Prepare your brain by reviewing the study guides and prepare your body by getting the rest and exercise you need. Then tell yourself that lots of people fail the first time who go on to be successful and GREAT nurses (this is true!). You will be one of them. At least you have an idea what the questions will be like. It is a hard test. Give yourself another chance.
Hang in the humiliated! Keep up the hard work. Let us know at AllNurses when you pass and if you want to change your sign on name to something else, like RNSucess or something more meaningfull just for you!
I had (yes, I can say that now) terrible test anxiety. The keyfor me was to study ad nausium! I always have to write out new learning material; a bit time consuming but it seems to put it in the best accessible part of my brain. Also, tapes in the car have helped to fine tune the concepts.
Let us know how we can help. Good luck to you!

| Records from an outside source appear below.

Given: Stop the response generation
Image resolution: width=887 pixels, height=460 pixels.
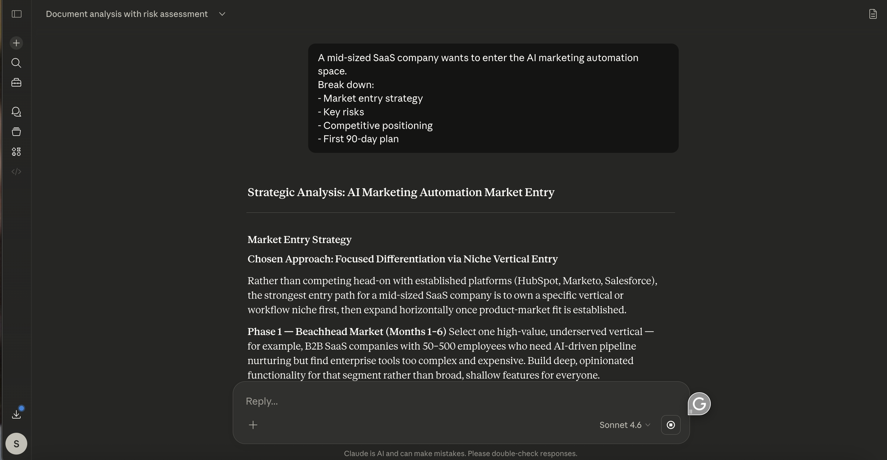Looking at the screenshot, I should [670, 425].
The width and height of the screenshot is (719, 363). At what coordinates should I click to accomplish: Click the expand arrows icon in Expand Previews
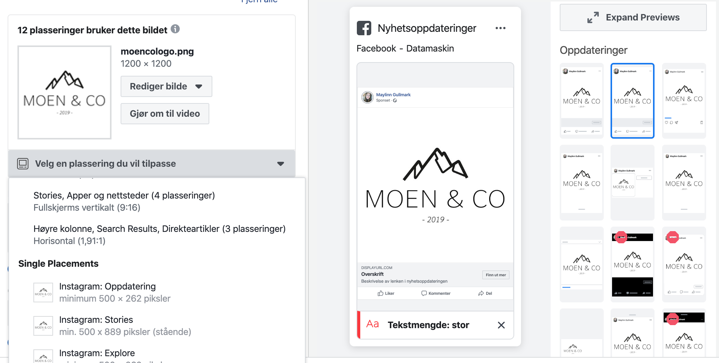pyautogui.click(x=593, y=17)
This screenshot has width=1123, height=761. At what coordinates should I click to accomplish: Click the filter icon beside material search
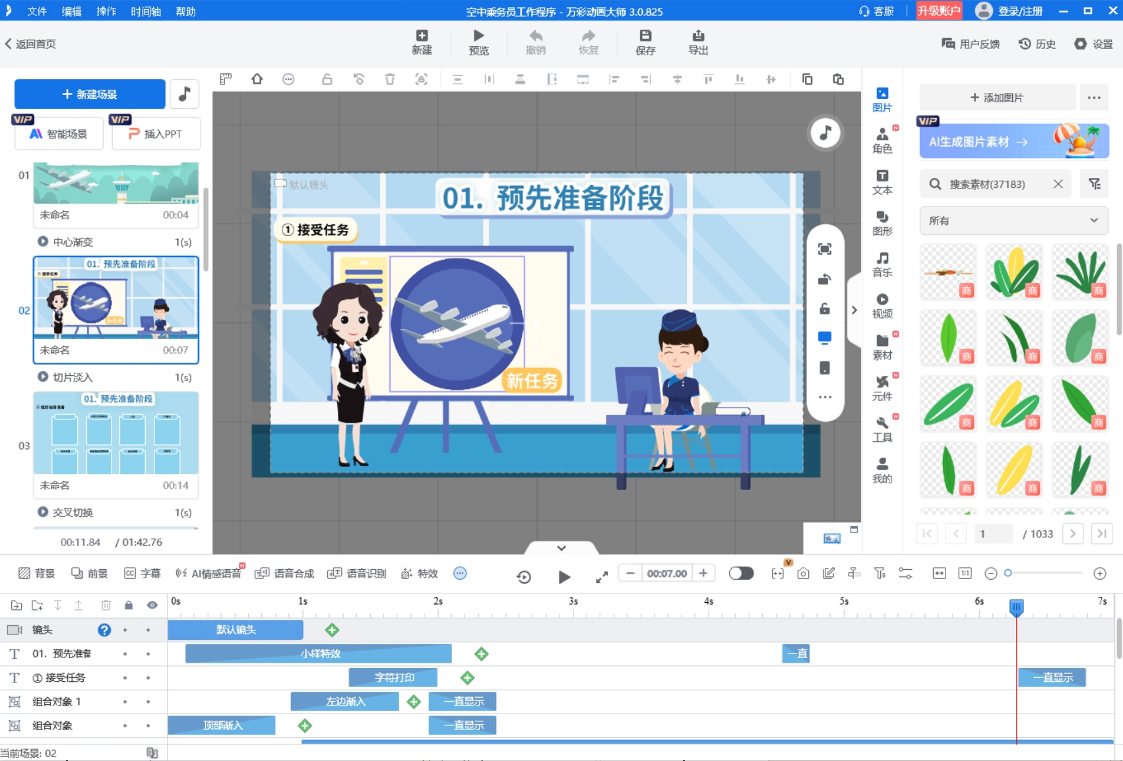(x=1094, y=184)
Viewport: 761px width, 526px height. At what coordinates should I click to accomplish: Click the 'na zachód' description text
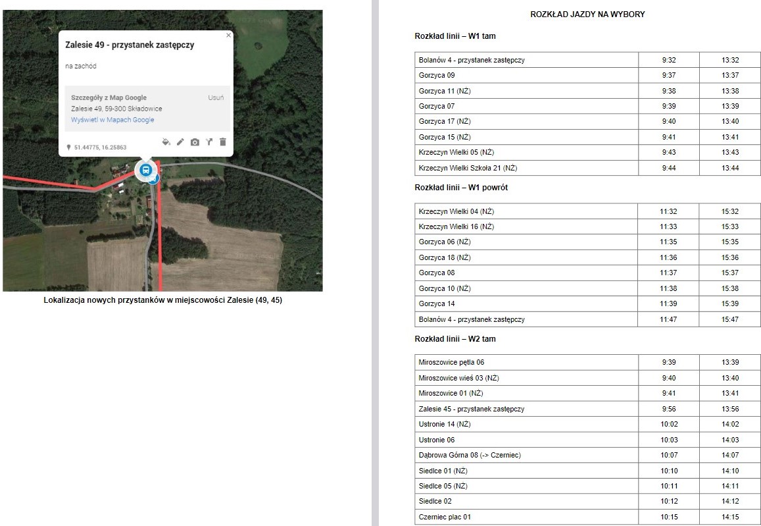(x=81, y=66)
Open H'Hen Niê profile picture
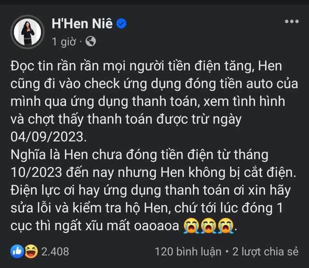309x268 pixels. 28,32
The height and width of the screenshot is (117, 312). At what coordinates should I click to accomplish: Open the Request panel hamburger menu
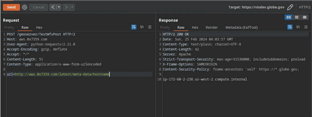[x=150, y=27]
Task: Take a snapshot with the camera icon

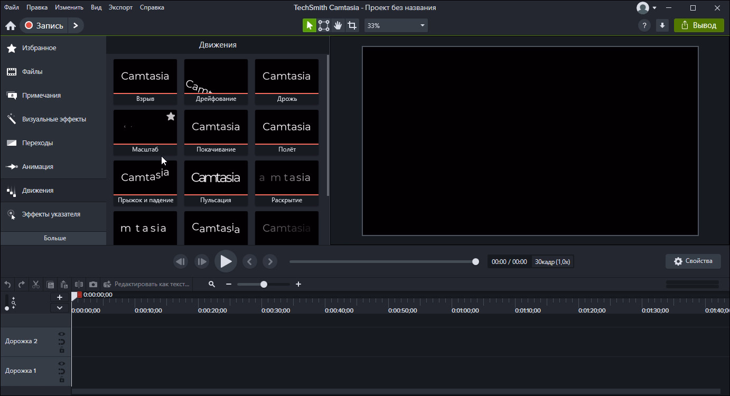Action: coord(93,284)
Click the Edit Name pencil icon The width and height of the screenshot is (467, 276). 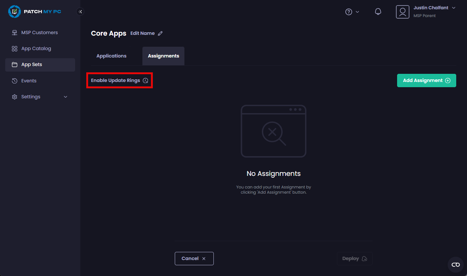pos(160,33)
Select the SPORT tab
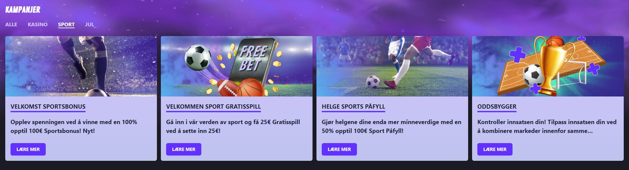Image resolution: width=629 pixels, height=170 pixels. pyautogui.click(x=66, y=24)
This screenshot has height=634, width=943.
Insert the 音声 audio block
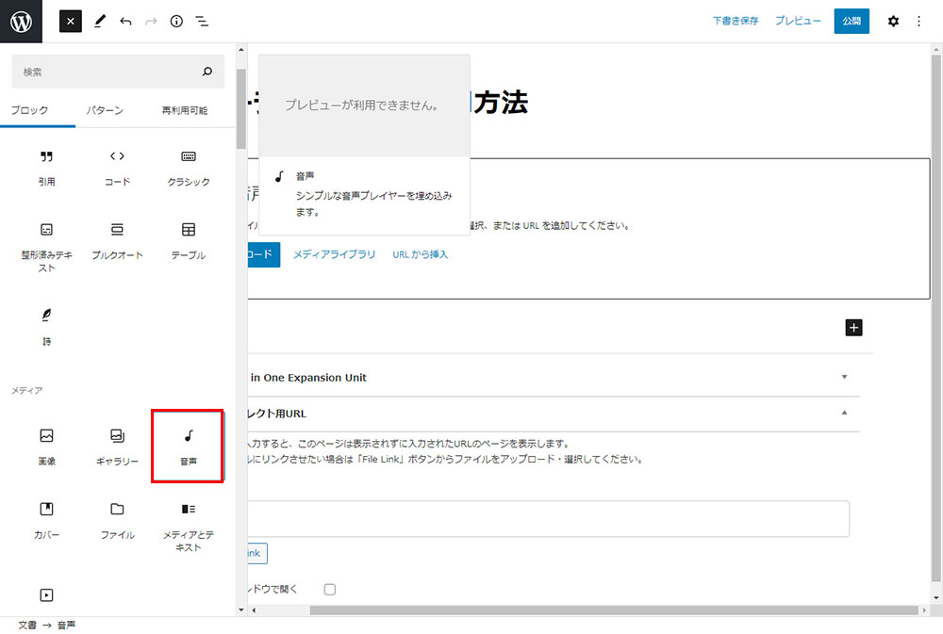[x=188, y=446]
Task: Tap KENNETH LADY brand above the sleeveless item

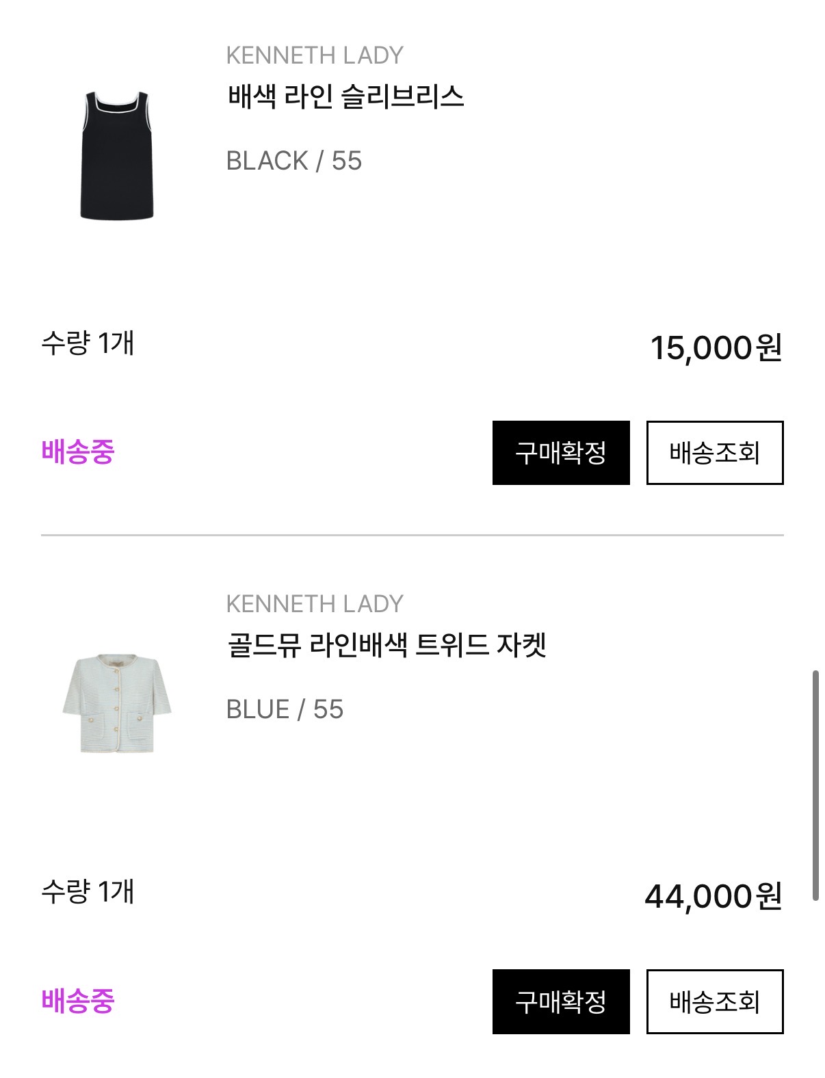Action: point(315,55)
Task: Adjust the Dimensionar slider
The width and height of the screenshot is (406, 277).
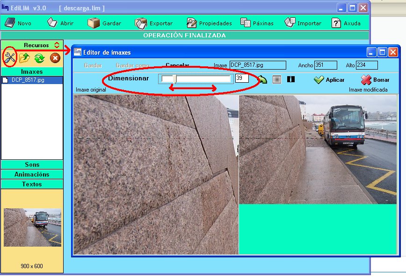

You have no reason to be humiliated. No matter how much you study or how good you were in school, prepares you for the nclex in my opionion.If you are stressed, if your mind is somewhere else, if you over studied, if you tried to read into questions, if you forget strategies you will fail.There are many reasons to fail. Has nothing to do with being dumb, or stupid nor a bad nurse.I took the test several times. My scores wer 86,265,265,75 and 75. You can fail at 75 does not mean you passed at all. 265 means you were border line however. I never gave up and i was a LPN for 6 years. Every time i did the test i froze, maybe frightened of it i do not know why exactly. I knew the material but drew a load of blanks.I had folks tell me give up, it was not meant to be etc. Bull. Giving up is easy, hanging in there is the struggle. You will pass and you can do this. I also am not in my twenties, lost some brain cells there haha...so you will do it to. Rest assured the best will happen for you. I passed nclex and i am proud that it taught me alot along the way. Never, ever give up and never let it get you down.Dust yourself off, no more pity party and change your strategy. I am rooting for you and if i can help, e mail me private.You will make a great R.N.Zar
Well, i am scared too..... Took my RN Nclex for the first time yesterday... I did study for the test, but i didnt kill myself either. I took the test which took me about 90 minutes to answer 75 questions and the machine cut off. I left there thinking that I passed for sure. I called one of my classmates that started telling me stories about other folks who got 75 and failed.. Since then my confident outlook has taken a nose dive. NOw i am worried like crazy. I should have never called anyone and just kept the fact that i took the test at all to myself and not tell anyone until i knew one way or the other. Dont understand why we gotta wait so long to get the results anyway. They know the second the machine cuts off weather you passed or not.. I guess they gotta milk you out of some money one last time
Well, i am scared too..... Took my RN Nclex for the first time yesterday... I did study for the test, but i didnt kill myself either. I took the test which took me about 90 minutes to answer 75 questions and the machine cut off. I left there thinking that I passed for sure. I called one of my classmates that started telling me stories about other folks who got 75 and failed.. Since then my confident outlook has taken a nose dive. NOw i am worried like crazy. I should have never called anyone and just kept the fact that i took the test at all to myself and not tell anyone until i knew one way or the other.Dont understand why we gotta wait so long to get the results anyway. They know the second the machine cuts off weather you passed or not.. I guess they gotta milk you out of some money one last time
I am sure you did fine. I finally passed, and so will you. They like driving us crazy, that is why the wait as if school was not bad enough! Good luck to you. Zar
ritali03
7 Posts
I am sorry you did not pass. I just took my nclex exam and the computer shut down at question 75, I do not think I pass.
I understimated the test, it was hard.